--- START OF Provided records ---

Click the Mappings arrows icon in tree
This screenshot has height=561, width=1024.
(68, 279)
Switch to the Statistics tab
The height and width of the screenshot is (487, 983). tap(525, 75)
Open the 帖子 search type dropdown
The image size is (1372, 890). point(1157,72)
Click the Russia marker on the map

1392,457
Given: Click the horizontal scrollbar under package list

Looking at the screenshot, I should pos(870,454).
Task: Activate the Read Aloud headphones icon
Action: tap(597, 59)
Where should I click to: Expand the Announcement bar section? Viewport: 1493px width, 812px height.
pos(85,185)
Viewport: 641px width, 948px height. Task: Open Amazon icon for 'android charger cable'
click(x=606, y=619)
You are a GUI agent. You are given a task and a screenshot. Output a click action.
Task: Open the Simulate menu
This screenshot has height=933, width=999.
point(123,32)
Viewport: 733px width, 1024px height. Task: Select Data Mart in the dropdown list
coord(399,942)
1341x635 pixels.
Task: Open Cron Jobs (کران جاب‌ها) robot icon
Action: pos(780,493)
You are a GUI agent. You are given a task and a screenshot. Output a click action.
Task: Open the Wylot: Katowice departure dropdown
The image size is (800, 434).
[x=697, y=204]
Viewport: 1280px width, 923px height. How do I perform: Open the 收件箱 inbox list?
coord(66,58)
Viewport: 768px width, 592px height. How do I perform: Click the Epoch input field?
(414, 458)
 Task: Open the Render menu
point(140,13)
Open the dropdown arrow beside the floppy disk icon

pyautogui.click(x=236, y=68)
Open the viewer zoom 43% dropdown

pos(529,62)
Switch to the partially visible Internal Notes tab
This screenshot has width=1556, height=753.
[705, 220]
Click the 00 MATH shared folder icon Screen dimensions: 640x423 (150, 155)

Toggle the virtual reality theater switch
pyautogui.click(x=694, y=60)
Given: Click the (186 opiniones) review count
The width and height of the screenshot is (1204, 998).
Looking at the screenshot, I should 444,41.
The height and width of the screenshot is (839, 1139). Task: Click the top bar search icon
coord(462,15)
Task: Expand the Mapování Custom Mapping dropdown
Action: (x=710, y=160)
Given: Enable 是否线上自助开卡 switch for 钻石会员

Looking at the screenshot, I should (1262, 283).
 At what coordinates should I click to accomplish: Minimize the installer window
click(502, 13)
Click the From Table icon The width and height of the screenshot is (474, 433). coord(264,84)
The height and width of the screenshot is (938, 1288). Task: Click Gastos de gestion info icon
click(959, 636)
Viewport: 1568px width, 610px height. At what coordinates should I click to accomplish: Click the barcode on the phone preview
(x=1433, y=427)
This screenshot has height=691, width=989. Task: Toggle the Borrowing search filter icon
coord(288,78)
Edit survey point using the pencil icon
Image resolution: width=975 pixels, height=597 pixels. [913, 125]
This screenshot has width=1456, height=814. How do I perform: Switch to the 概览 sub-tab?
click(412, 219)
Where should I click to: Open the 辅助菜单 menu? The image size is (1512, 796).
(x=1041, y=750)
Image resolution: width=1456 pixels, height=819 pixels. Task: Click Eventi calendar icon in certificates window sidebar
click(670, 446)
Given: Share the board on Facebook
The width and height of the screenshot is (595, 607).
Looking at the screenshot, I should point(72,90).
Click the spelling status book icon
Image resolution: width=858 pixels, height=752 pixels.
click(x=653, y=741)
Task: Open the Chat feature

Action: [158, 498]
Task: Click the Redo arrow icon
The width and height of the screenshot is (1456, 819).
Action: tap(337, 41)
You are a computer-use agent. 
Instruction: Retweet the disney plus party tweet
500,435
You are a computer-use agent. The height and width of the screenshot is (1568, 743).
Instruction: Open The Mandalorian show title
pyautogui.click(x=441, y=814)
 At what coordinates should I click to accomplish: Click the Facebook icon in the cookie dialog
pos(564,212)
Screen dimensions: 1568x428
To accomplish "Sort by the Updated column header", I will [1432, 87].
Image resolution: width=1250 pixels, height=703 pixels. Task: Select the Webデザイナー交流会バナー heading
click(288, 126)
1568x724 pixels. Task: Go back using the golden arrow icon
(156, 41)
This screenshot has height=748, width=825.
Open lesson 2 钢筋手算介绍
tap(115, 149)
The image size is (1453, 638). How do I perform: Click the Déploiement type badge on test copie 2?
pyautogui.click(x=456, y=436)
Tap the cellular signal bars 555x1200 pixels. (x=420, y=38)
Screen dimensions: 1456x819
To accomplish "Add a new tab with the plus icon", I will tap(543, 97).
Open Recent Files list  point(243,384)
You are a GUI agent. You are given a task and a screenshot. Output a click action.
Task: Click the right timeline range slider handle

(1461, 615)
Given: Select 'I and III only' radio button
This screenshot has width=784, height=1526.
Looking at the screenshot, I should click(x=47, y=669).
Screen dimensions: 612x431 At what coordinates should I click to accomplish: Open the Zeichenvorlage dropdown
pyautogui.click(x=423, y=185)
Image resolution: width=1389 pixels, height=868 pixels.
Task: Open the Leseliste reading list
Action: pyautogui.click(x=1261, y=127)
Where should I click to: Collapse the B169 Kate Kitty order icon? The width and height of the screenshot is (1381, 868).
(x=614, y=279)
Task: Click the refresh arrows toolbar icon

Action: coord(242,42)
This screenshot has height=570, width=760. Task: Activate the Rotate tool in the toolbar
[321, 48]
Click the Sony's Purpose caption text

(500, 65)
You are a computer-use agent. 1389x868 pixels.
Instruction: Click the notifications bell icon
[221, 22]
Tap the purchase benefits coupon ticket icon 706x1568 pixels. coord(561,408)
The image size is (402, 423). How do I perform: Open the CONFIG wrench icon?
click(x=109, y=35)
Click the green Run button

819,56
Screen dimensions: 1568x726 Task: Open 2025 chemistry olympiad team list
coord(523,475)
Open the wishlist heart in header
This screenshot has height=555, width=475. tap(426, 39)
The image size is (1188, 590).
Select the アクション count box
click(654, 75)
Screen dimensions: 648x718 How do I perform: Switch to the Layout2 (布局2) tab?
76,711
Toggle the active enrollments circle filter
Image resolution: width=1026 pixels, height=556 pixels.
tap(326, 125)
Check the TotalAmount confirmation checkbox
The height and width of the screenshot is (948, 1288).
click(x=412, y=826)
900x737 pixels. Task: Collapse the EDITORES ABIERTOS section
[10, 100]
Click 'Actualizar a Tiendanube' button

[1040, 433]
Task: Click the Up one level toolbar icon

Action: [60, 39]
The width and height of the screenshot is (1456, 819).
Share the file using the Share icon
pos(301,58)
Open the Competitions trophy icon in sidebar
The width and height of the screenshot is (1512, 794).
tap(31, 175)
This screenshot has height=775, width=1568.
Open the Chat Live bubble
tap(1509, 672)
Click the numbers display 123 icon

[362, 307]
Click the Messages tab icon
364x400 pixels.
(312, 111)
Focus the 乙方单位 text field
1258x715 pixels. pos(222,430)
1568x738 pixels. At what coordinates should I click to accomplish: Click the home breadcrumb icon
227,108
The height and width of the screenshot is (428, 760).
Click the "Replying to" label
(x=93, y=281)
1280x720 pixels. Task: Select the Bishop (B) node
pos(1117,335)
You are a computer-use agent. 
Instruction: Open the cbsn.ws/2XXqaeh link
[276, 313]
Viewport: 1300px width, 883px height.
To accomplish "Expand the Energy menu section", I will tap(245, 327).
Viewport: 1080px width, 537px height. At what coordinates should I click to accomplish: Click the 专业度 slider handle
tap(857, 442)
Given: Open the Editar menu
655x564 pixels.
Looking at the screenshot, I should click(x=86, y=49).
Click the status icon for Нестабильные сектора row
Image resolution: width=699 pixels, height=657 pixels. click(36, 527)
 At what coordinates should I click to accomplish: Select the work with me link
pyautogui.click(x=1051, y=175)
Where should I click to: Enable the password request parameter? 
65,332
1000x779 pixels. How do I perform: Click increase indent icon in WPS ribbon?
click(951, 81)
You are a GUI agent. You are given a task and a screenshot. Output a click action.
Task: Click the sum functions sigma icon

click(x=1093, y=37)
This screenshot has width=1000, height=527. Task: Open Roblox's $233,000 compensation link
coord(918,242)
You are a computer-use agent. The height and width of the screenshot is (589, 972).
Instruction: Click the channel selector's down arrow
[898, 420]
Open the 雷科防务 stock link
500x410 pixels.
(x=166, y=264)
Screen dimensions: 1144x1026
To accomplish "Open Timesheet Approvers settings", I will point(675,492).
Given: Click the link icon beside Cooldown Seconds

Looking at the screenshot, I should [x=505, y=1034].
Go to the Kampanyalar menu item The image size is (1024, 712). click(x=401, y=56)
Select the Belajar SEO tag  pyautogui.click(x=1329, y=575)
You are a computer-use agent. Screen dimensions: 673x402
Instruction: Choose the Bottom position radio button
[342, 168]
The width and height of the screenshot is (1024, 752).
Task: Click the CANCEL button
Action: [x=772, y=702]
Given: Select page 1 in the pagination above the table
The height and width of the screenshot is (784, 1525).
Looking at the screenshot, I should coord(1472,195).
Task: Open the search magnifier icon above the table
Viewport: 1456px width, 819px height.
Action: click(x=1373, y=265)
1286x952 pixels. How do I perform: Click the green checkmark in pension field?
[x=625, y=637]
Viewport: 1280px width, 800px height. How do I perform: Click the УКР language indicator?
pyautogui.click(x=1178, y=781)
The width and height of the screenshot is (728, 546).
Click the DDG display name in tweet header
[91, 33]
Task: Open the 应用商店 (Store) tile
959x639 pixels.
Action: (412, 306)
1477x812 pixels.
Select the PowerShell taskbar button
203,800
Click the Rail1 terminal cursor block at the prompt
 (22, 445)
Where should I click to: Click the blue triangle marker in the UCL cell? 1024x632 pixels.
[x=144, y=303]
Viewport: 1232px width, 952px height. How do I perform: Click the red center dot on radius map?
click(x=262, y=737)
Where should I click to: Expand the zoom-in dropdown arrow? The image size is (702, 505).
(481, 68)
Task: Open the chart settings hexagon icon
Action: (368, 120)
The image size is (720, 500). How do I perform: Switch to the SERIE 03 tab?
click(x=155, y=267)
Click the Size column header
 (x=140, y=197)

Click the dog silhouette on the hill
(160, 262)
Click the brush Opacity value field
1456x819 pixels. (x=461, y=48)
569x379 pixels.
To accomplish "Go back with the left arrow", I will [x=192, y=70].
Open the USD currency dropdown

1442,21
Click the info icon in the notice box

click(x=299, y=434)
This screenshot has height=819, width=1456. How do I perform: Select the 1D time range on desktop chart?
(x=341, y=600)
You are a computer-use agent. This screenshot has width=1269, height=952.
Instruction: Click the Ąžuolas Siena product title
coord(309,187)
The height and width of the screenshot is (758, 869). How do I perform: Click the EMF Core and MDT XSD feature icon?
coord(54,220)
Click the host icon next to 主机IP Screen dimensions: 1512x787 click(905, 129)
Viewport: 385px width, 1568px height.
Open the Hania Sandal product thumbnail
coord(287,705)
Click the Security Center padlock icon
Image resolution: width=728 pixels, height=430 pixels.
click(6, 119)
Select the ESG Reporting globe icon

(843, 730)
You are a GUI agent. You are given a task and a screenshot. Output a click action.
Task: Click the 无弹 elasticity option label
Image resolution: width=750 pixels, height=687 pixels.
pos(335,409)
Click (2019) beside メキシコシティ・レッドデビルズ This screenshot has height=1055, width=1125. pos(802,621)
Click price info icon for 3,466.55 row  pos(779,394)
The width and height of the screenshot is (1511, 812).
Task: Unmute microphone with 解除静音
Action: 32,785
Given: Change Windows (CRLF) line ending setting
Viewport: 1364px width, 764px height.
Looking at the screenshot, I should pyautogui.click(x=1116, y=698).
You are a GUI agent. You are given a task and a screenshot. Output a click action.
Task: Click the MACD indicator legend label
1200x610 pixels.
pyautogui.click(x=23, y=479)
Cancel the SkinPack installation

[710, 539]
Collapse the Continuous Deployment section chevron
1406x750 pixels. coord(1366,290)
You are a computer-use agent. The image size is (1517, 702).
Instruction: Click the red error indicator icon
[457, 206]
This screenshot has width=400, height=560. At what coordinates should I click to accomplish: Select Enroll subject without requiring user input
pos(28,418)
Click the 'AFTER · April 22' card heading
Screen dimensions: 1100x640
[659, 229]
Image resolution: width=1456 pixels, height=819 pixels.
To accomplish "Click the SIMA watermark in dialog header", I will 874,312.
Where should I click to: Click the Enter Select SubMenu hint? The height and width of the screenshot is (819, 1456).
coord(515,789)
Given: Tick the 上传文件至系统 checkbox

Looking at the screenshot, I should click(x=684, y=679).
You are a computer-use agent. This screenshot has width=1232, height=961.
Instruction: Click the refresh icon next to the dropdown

--- END OF Provided records ---

Express the stretch of data from its first line through the line containing "click(x=606, y=619)" as a JSON list of strings, one string per line, with blank lines omitted.

• Result below
[
  "Click the Mappings arrows icon in tree",
  "This screenshot has height=561, width=1024.",
  "(68, 279)",
  "Switch to the Statistics tab",
  "The height and width of the screenshot is (487, 983). tap(525, 75)",
  "Open the 帖子 search type dropdown",
  "The image size is (1372, 890). point(1157,72)",
  "Click the Russia marker on the map",
  "1392,457",
  "Given: Click the horizontal scrollbar under package list",
  "Looking at the screenshot, I should pos(870,454).",
  "Task: Activate the Read Aloud headphones icon",
  "Action: tap(597, 59)",
  "Where should I click to: Expand the Announcement bar section? Viewport: 1493px width, 812px height.",
  "pos(85,185)",
  "Viewport: 641px width, 948px height. Task: Open Amazon icon for 'android charger cable'",
  "click(x=606, y=619)"
]